Stored records:
——

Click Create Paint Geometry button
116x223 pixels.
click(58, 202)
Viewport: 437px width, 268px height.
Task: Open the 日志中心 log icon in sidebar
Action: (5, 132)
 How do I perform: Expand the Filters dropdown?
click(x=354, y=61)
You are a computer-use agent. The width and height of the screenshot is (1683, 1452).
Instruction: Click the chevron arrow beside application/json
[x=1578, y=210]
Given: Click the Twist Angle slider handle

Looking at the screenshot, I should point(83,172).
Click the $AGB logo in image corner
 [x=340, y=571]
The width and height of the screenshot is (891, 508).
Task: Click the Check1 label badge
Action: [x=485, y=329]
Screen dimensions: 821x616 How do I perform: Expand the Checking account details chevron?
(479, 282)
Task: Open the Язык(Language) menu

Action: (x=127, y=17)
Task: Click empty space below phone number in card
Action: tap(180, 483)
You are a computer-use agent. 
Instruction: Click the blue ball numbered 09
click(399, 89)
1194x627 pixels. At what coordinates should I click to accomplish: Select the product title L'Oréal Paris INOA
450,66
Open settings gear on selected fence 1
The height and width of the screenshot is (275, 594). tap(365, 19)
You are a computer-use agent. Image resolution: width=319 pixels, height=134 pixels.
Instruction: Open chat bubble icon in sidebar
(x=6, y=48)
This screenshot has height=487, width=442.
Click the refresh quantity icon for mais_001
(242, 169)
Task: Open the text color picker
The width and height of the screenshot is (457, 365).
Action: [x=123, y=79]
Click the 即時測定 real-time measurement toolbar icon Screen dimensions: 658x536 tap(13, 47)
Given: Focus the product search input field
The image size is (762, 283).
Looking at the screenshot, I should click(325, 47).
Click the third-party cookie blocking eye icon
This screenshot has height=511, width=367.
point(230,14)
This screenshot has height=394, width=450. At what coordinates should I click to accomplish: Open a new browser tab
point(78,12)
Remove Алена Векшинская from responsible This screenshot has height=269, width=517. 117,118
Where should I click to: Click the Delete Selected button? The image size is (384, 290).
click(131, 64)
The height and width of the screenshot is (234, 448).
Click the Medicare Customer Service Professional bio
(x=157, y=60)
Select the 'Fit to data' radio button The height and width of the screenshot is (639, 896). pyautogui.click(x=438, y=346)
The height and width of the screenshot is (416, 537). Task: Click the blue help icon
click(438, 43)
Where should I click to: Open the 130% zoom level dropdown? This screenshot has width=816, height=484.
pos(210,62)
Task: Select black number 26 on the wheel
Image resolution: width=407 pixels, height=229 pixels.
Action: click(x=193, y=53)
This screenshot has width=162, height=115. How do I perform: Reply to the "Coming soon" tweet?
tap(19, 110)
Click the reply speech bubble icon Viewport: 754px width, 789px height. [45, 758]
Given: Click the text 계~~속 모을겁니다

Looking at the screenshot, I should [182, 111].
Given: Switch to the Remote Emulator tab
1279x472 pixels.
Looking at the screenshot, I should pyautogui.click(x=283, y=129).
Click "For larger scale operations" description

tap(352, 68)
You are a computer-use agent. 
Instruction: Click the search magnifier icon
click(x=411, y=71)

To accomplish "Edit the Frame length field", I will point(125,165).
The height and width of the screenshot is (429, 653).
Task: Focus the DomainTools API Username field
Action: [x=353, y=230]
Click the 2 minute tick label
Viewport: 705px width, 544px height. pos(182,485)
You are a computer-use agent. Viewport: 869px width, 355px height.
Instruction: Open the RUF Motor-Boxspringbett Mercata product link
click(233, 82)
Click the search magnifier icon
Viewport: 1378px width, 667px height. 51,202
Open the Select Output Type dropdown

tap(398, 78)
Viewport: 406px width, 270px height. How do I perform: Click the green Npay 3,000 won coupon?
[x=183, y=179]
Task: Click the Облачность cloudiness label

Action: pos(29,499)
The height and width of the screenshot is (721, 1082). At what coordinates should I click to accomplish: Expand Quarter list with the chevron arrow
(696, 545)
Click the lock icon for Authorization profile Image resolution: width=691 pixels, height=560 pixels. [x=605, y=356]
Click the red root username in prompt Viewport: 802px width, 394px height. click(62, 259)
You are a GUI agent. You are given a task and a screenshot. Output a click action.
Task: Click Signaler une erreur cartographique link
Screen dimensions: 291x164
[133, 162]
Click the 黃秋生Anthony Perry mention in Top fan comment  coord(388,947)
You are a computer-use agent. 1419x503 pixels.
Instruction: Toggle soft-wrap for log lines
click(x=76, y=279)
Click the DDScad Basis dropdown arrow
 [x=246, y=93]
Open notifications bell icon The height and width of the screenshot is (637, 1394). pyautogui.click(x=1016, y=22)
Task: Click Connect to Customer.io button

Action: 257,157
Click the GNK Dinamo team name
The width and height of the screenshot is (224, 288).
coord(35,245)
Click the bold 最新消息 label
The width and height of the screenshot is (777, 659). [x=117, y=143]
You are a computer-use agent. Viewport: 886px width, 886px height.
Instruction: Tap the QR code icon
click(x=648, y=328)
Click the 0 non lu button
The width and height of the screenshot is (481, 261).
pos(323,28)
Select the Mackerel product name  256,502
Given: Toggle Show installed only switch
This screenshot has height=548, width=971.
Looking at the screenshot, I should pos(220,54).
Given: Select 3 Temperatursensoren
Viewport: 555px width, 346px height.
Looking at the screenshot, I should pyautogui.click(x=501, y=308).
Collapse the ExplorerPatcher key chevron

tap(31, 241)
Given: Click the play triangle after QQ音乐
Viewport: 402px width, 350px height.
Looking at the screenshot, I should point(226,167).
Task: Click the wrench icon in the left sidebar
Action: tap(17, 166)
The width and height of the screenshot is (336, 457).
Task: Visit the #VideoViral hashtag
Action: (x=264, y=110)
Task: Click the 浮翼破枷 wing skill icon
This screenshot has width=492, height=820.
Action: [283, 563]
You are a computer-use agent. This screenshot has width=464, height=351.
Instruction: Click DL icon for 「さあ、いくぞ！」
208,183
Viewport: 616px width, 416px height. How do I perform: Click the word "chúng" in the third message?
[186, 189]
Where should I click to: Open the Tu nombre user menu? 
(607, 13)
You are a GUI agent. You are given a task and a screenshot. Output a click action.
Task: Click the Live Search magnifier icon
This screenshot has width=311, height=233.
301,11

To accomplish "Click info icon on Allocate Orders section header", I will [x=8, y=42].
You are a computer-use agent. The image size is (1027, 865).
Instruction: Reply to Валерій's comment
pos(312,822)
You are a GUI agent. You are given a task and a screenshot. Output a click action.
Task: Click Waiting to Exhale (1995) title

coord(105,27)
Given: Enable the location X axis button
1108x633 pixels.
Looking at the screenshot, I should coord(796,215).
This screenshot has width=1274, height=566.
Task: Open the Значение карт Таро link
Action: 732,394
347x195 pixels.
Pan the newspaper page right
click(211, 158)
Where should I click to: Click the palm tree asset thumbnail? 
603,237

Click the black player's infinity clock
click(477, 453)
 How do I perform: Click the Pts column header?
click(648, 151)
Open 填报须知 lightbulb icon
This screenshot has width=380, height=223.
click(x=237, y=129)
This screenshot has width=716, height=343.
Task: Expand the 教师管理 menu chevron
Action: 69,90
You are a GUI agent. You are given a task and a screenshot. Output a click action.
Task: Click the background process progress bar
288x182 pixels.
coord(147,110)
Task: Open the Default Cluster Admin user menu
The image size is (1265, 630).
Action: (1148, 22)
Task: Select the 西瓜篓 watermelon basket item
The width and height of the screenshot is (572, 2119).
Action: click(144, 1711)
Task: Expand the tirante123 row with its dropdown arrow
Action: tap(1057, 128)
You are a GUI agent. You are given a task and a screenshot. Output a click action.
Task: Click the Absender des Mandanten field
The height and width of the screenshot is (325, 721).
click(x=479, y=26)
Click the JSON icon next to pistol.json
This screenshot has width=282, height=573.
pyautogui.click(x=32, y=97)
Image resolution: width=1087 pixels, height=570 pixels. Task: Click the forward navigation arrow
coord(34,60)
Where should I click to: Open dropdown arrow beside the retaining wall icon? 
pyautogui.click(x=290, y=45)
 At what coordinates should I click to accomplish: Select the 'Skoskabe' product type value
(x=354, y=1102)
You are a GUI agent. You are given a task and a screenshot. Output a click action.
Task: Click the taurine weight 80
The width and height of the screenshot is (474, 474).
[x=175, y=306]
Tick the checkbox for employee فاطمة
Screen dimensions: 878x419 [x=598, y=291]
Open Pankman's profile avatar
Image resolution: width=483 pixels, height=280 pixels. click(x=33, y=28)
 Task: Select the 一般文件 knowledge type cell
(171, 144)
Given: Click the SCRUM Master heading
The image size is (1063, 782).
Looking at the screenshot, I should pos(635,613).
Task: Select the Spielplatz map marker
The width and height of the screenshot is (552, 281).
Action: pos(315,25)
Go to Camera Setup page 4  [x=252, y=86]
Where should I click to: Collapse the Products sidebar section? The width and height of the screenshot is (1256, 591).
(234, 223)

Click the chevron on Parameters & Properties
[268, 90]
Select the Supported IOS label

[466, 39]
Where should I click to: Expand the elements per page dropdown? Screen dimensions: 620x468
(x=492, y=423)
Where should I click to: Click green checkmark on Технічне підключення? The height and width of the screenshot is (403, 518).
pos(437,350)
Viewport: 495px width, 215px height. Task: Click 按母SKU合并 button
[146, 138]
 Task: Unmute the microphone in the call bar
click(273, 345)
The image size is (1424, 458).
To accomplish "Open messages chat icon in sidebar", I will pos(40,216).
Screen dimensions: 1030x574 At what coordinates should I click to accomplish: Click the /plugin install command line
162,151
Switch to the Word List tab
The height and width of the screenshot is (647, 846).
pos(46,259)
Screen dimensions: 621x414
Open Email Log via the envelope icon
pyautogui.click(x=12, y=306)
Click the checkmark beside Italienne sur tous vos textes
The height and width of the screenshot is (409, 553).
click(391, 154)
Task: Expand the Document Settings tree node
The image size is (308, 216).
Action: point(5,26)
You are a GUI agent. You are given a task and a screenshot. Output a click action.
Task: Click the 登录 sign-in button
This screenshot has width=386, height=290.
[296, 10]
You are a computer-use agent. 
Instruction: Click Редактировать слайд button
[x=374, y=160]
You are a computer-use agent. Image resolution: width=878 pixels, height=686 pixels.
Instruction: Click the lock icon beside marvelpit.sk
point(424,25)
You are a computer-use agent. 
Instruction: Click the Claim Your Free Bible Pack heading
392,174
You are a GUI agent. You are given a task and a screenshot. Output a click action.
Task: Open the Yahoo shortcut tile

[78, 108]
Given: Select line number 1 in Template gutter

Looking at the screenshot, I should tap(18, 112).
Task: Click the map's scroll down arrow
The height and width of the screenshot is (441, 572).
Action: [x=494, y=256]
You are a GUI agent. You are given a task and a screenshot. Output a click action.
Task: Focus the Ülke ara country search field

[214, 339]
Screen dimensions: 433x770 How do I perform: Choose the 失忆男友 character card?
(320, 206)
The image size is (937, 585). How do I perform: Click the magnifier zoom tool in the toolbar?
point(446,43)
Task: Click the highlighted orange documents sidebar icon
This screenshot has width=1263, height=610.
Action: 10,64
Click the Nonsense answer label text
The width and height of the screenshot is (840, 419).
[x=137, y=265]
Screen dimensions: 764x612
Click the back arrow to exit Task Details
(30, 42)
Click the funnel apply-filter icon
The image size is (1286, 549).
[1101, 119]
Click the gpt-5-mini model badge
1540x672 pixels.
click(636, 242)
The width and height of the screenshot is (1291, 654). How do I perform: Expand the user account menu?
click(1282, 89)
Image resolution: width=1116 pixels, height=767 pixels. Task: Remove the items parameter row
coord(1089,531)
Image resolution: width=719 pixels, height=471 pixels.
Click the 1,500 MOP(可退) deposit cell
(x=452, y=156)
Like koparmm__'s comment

——

### Your goal:
The lines above, from the first through the one containing "Given: Focus the product search input field", must be restated word for word, with nothing added.

### Solution to the problem:
Click Create Paint Geometry button
116x223 pixels.
click(58, 202)
Viewport: 437px width, 268px height.
Task: Open the 日志中心 log icon in sidebar
Action: (5, 132)
 How do I perform: Expand the Filters dropdown?
click(x=354, y=61)
You are a computer-use agent. The width and height of the screenshot is (1683, 1452).
Instruction: Click the chevron arrow beside application/json
[x=1578, y=210]
Given: Click the Twist Angle slider handle

Looking at the screenshot, I should point(83,172).
Click the $AGB logo in image corner
 [x=340, y=571]
The width and height of the screenshot is (891, 508).
Task: Click the Check1 label badge
Action: [x=485, y=329]
Screen dimensions: 821x616 How do I perform: Expand the Checking account details chevron?
(479, 282)
Task: Open the Язык(Language) menu

Action: (x=127, y=17)
Task: Click empty space below phone number in card
Action: tap(180, 483)
You are a computer-use agent. 
Instruction: Click the blue ball numbered 09
click(399, 89)
1194x627 pixels. At what coordinates should I click to accomplish: Select the product title L'Oréal Paris INOA
450,66
Open settings gear on selected fence 1
The height and width of the screenshot is (275, 594). tap(365, 19)
You are a computer-use agent. Image resolution: width=319 pixels, height=134 pixels.
Instruction: Open chat bubble icon in sidebar
(x=6, y=48)
This screenshot has height=487, width=442.
Click the refresh quantity icon for mais_001
(242, 169)
Task: Open the text color picker
The width and height of the screenshot is (457, 365).
Action: [x=123, y=79]
Click the 即時測定 real-time measurement toolbar icon Screen dimensions: 658x536 tap(13, 47)
Given: Focus the product search input field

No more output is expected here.